Please quote the lines from the beginning through the line that contains "center [402, 660].", including that line. Leave the pictures out of your answer.

Collected data

· · · · · · ·

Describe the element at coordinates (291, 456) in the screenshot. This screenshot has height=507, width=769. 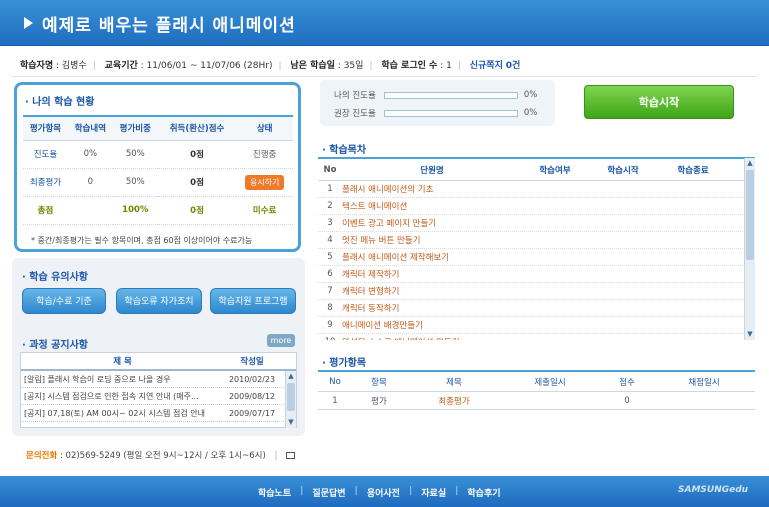
I see `monitor-icon` at that location.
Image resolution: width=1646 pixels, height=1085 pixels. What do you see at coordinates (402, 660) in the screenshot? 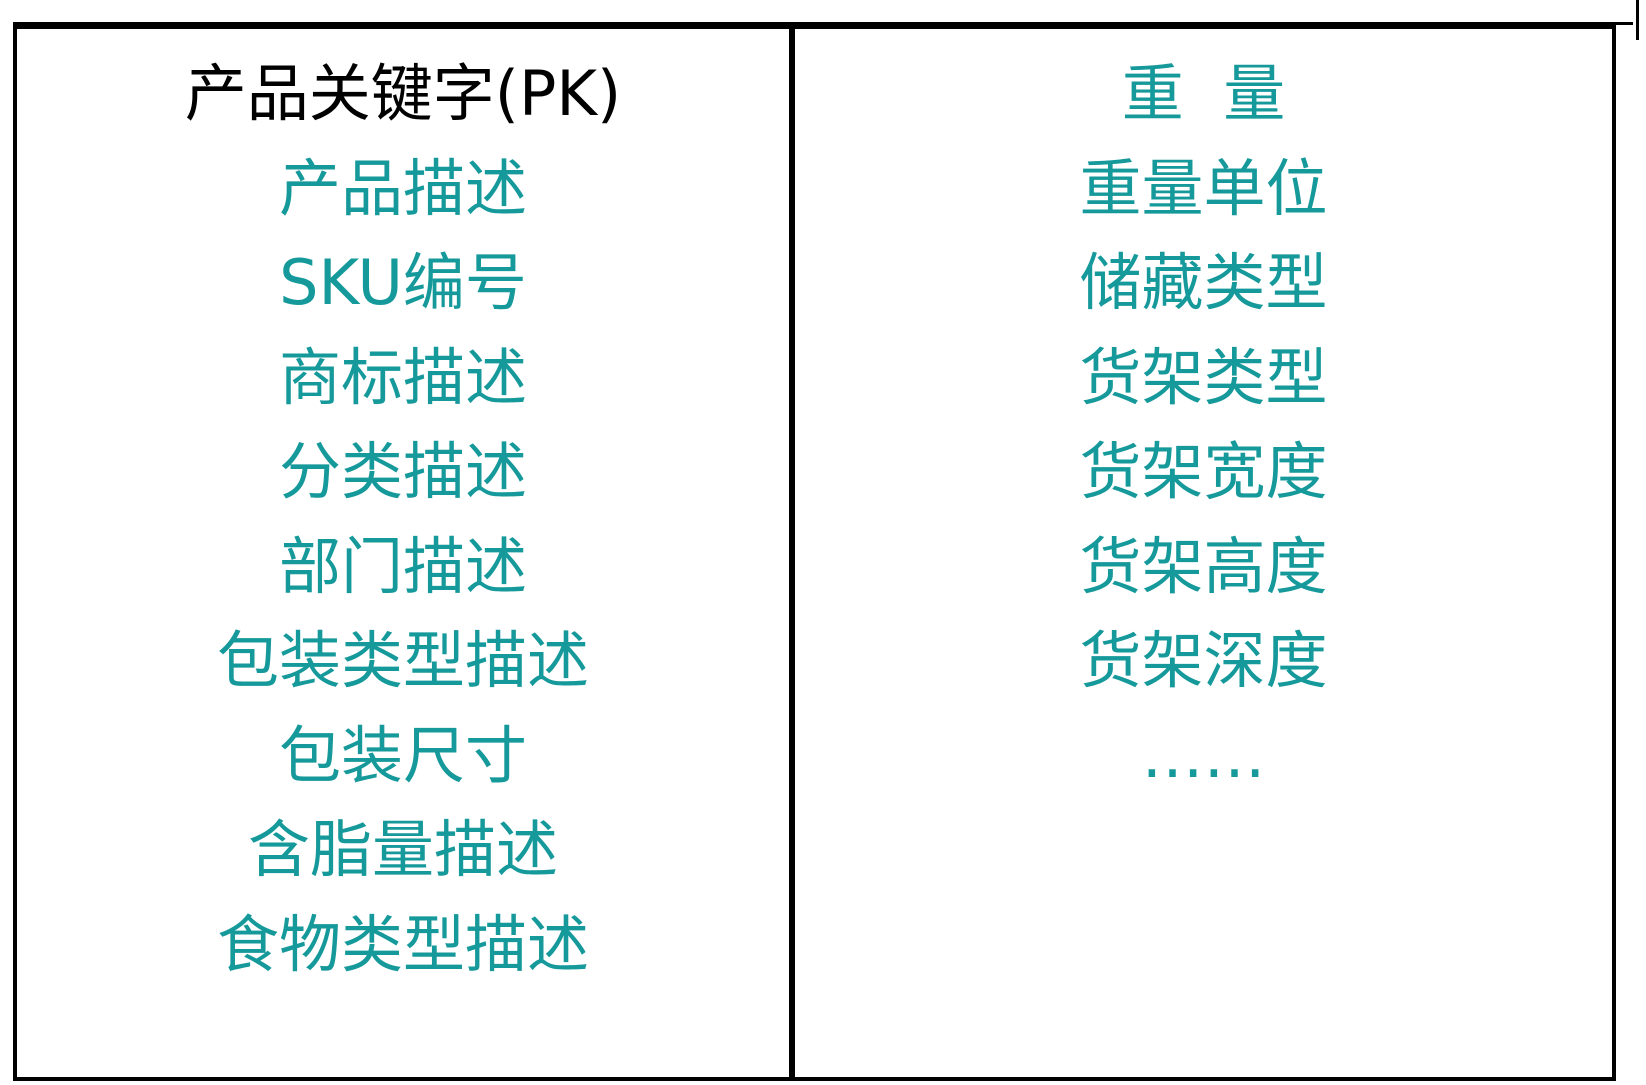
I see `attribute-item: 包装类型描述` at bounding box center [402, 660].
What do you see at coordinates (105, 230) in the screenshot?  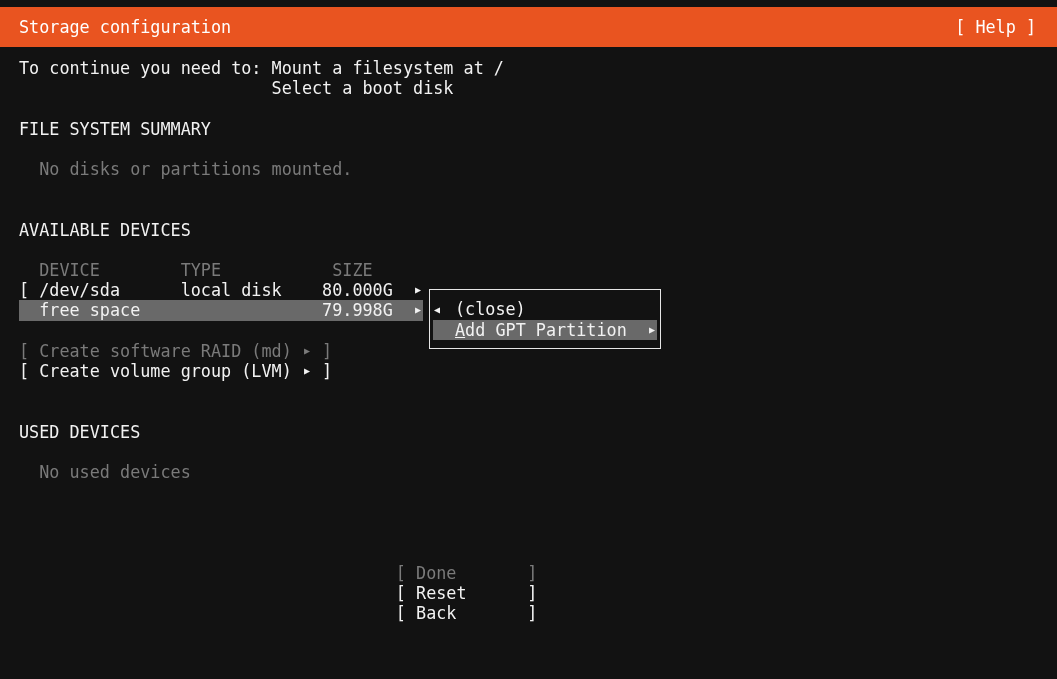 I see `section-heading: AVAILABLE DEVICES` at bounding box center [105, 230].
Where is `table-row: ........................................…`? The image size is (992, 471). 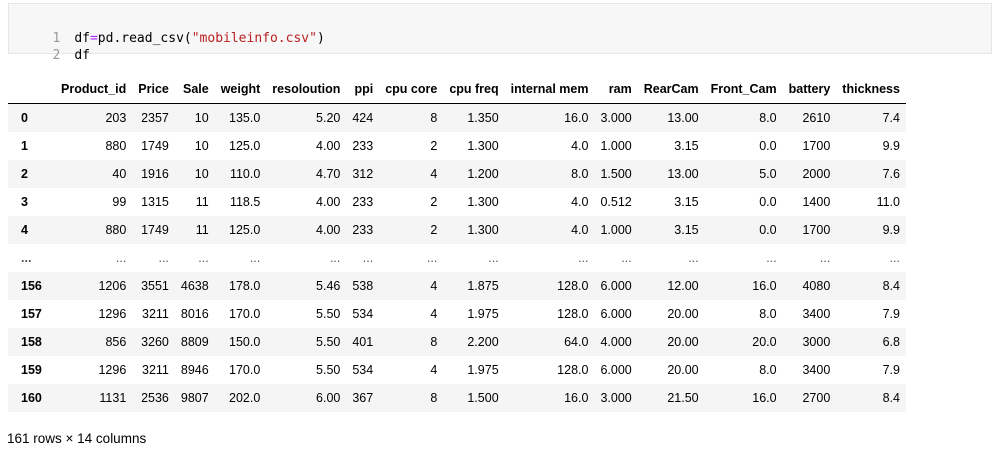
table-row: ........................................… is located at coordinates (457, 258).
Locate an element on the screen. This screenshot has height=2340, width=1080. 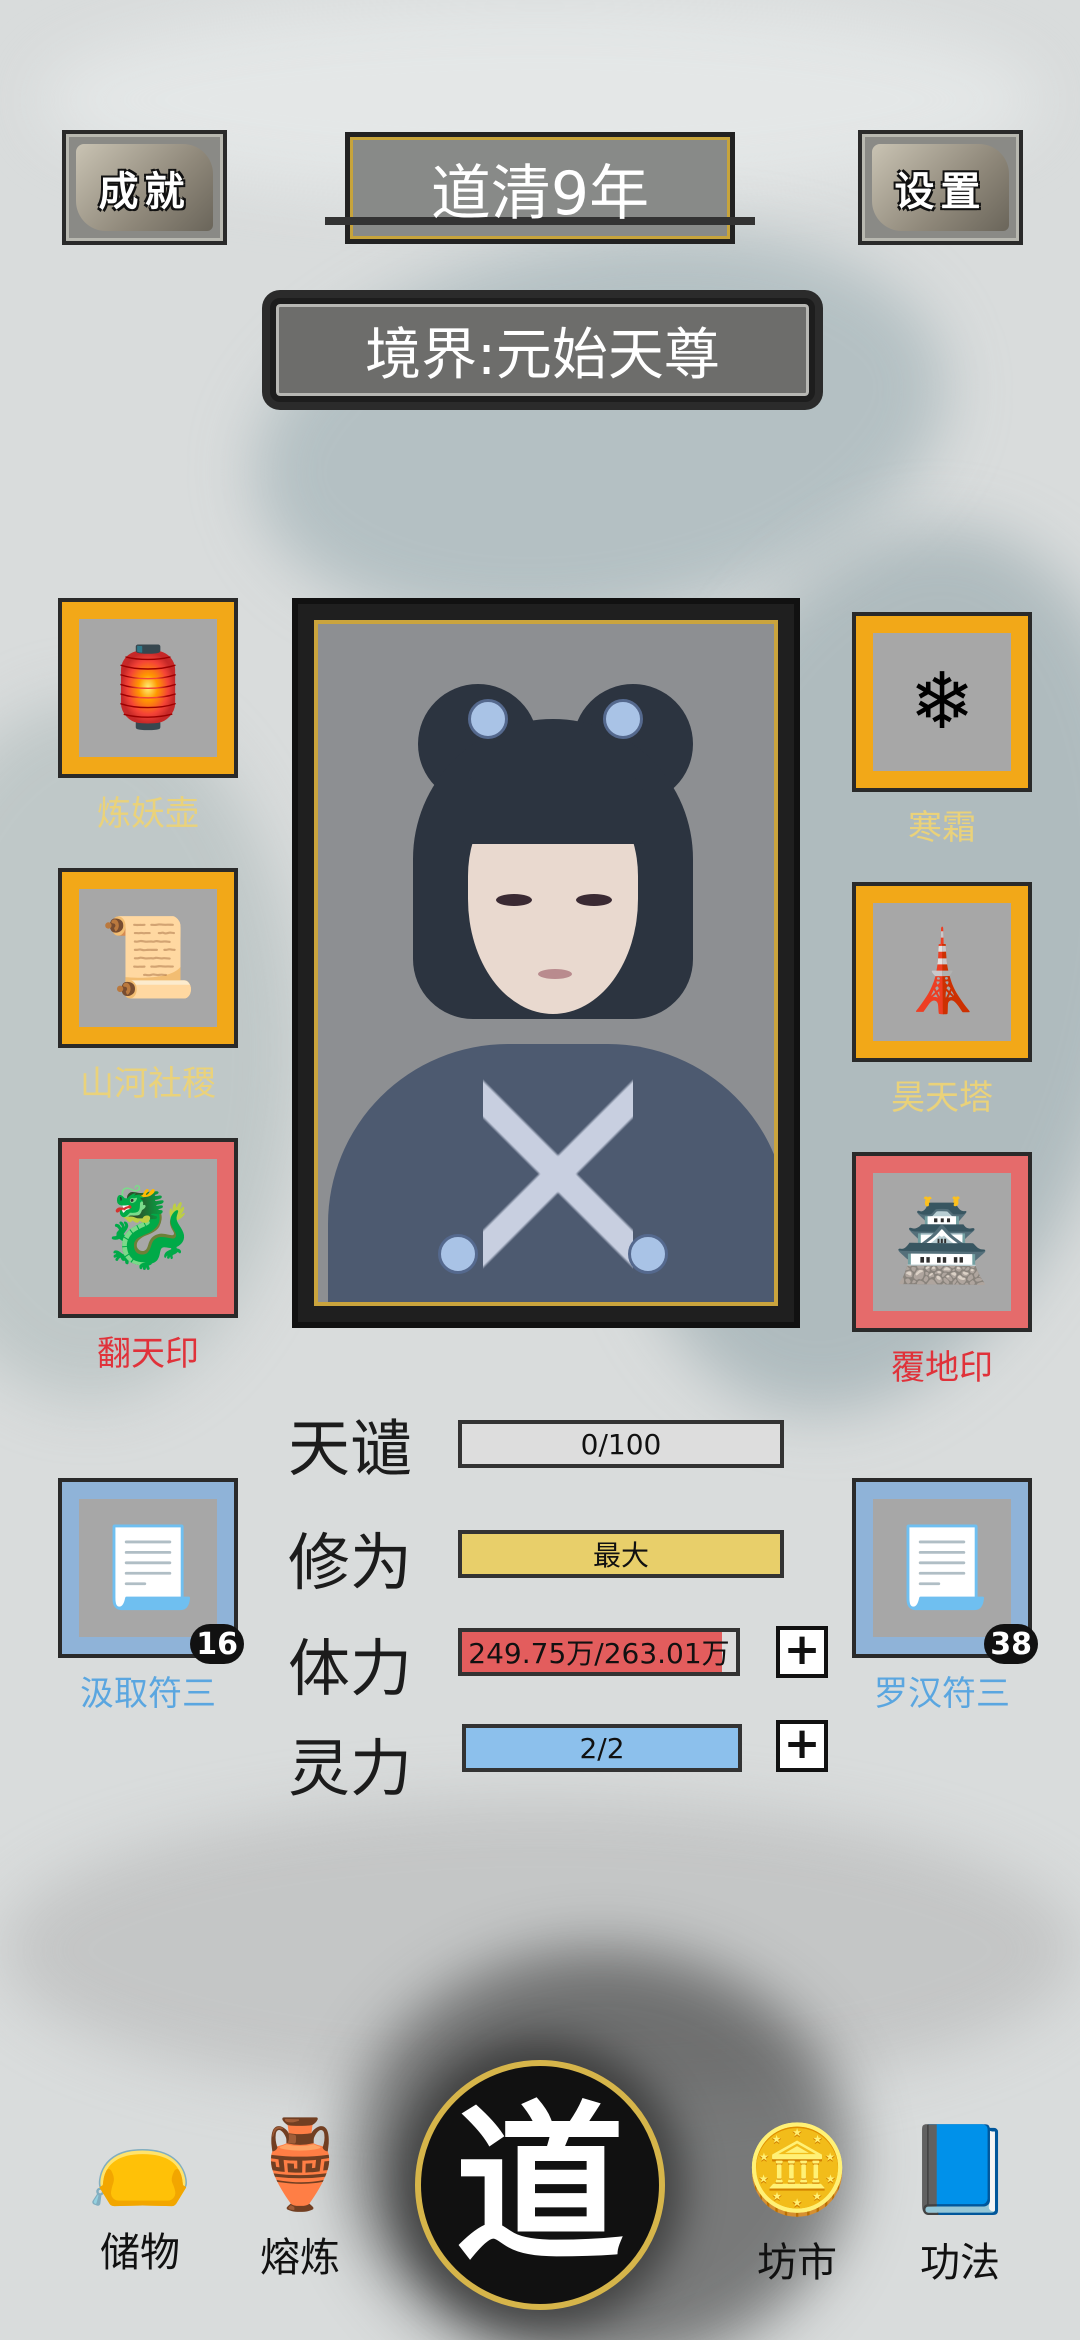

· · · · · · ·

(TASK SOLUTION)
Describe the element at coordinates (291, 456) in the screenshot. This screenshot has height=507, width=769. 
I see `monitor-icon` at that location.
Image resolution: width=1646 pixels, height=1085 pixels. What do you see at coordinates (402, 660) in the screenshot? 
I see `attribute-item: 包装类型描述` at bounding box center [402, 660].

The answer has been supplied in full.